Opposite to the expected, we see some decrease in the rate of packets sent for Lodestar and Teku. As we can see in Figure 6, Lodestar’s rate decreased from an average of 1250 packets per second pre-blobs to an average of 1000 post-blobs. After discussing with the Lodestar team, this is a result of a batching upgrade applied to the client between the two runs.

Similarly, we observe the same behavior with Teku and the network outgoing bandwidth post-blobs, which is strongly related to the executor queue being full during the run post-blobs.

Lighthouse Tree States Release Additionally, we have also tested the experimental release from Lighthouse, which is a rework around how the states are stored and comes with several improvements. We have run the latest experimental release at each run (February and May) for some days in default mode. In Figure 7 we can observe how the memory consumption of the experimental release is around 4GB, while the stable release (at that moment) varies between 4 GB and 8 GB (see Figure 11).

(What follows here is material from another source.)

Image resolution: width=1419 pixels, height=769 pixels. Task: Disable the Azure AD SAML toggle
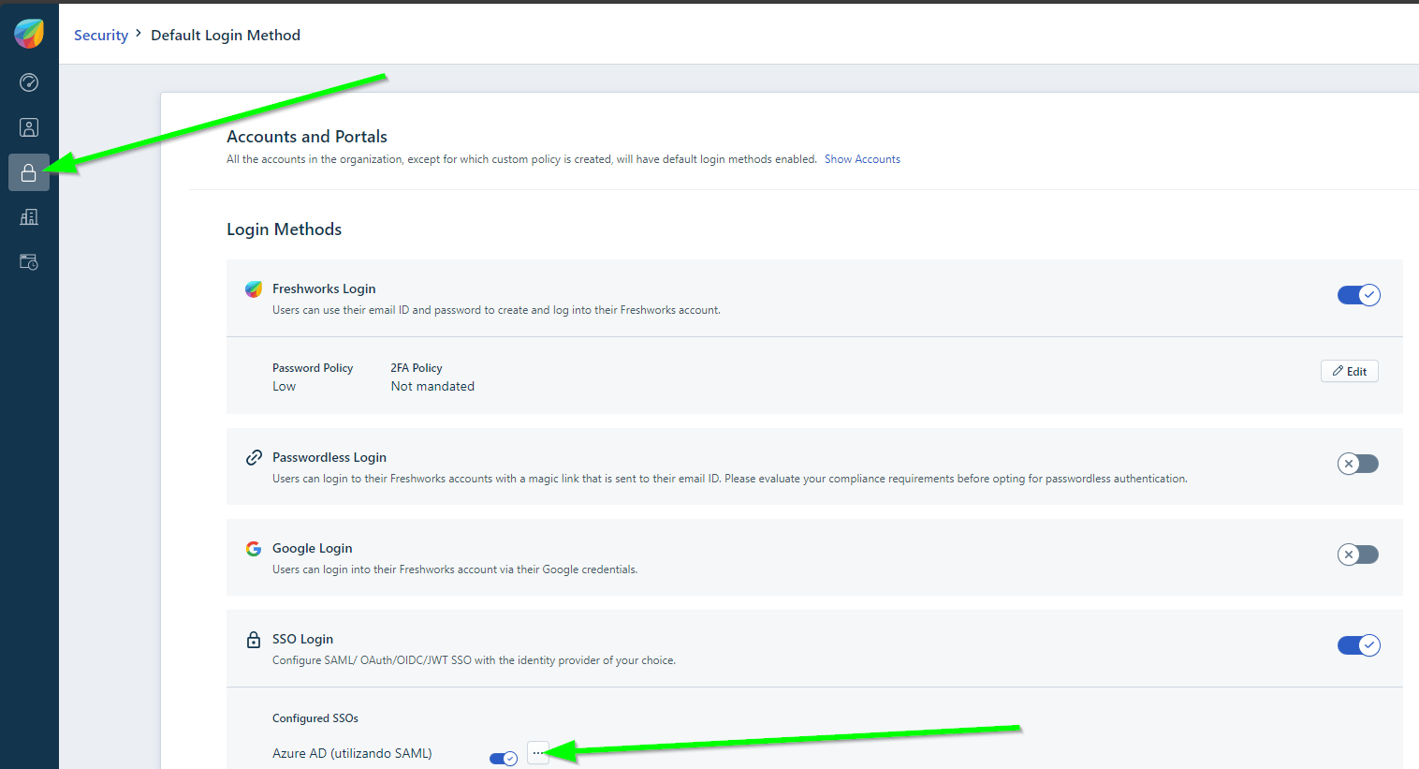pos(504,758)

Figure 7: Memory Usage of Lighthouse Tree States release pre-blobs vs post-blobs: Lighthouse Tree States

We can appreciate a different behavior between pre-blobs and post-blobs, where after the node is synced (around hours 50) some pruning is applied and the memory usage is lower than during sync time. This behavior is very similar to the expected after the latest upgrades in the experimental release.

Default + All Subnets

CPU Usage

With the introduction of blobs, more data will be handled and validated. However, blobs are more expensive as data (to be transmitted and stored) rather than CPU effort. When comparing the CPU Usage of the two experiments we have carried out, we do not find any big differences, most clients maintain a similar use of the CPU.

Figure 8: CPU Usage of CL clients pre-blobs

Figure 9: CPU Usage of CL clients post-blobs

Figures 8 and 9 present the CPU usage. The first vertical line marks the end of the sync process, the second vertical line marks the switch to the all subnets mode and the third vertical line marks the end of running the all subnets mode. Taking a deeper look into those, Grandine shows an increase in CPU usage from an average of 15% to an average of almost 60% in all subnets mode, when comparing pre-blobs to post-blobs.

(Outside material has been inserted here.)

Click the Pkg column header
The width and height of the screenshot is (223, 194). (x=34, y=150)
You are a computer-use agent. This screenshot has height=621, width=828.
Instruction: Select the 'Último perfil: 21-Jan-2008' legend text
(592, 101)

Memory Regarding memory usage, in Figure 10 we can observe most CL clients show a significant increase in memory consumption when comparing pre and post-blobs. However a Prysm a Nimbus have reduced their memory consumption. More specifically, Nimbus presents a large drop in the memory consumption.

Figure 10: Memory consumption of CL clients pre-blobs vs post-blobs (includes RSS)

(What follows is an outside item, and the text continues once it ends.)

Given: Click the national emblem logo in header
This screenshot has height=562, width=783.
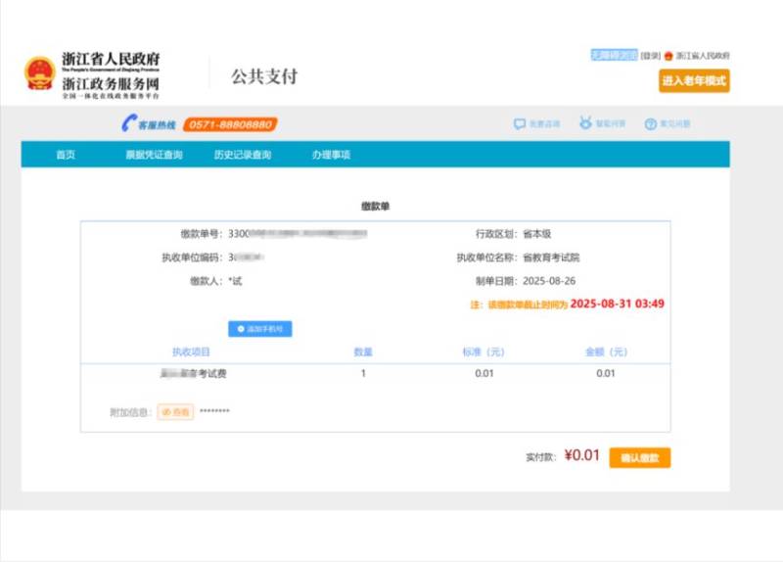Looking at the screenshot, I should [x=39, y=73].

In Figures 11 and 12, we can observe the memory usage of Lighthouse and Grandine, respectively. In both Figures, we can also observe the switch to the all-subnets mode, which happens around hour 90 for the post-blobs run (May), and around hour 100 for the pre-blobs run (February).

Having a deeper look at both Figures, Lighthouse shows a significantly higher use, with an overall increase of 3GB on average. Grandine also shows an increase of around 1GB of memory after the introduction of blobs. Additionally, the memory usage of Grandine always increases while in the all-subnets mode, and this behavior is still observed post-blobs.

Figure 11: Memory consumption of Lighthouse pre-blobs vs post-blobs (includes RSS): Lighthouse

Figure 12: Memory consumption of Grandine pre-blobs vs post-blobs (includes RSS): Grandine

We must mention that the calculated memory also includes RSS. Some engines and programming languages (e.g., Go) usually allocate more memory than needed, but it is not returned to the OS unless needed, so this should be taken into account when reading these figures.

Connected Peers

We have measured the number of peers connected through libp2p, as each client exposes this in their Prometheus metrics. We have observed that most clients maintained a stable number of connected peers throughout the whole experiment.

While running in default mode, Teku positions itself as the client with the greatest number of connected peers at an average of 100, Nimbus positions itself as the client with the lowest number of connected peers, at an average of 40.

In Figures 13 and 14, it is represented the number of peers of each of the consensus clients. The first vertical line marks the end of the sync process, the second one the switch to all-subnets, and the third one the end of running in all-subnets mode.

However, when switching to all subnets, Nimbus increases its number of connected peers to an average of 140. Such change can be observed in Figure 13, which shows the number of connected peers during the first two phases of the first experiment. This has been discussed with the Nimbus team and it is not the expected behavior, as Nimbus should maintain a stable number of peers around 160 independently of the mode. We continue to investigate this issue with the Nimbus team, but at this time it is unclear why we observed this behavior.

Figure 13: Number of connected peers during the first two phases of the pre-blobs run

Looking at the same metric after the introduction of blobs does not show any great differences, but we do see a strong and consistent variance in Lodestar while configured in the all subnets mode. This behavior can be observed in Figure 14.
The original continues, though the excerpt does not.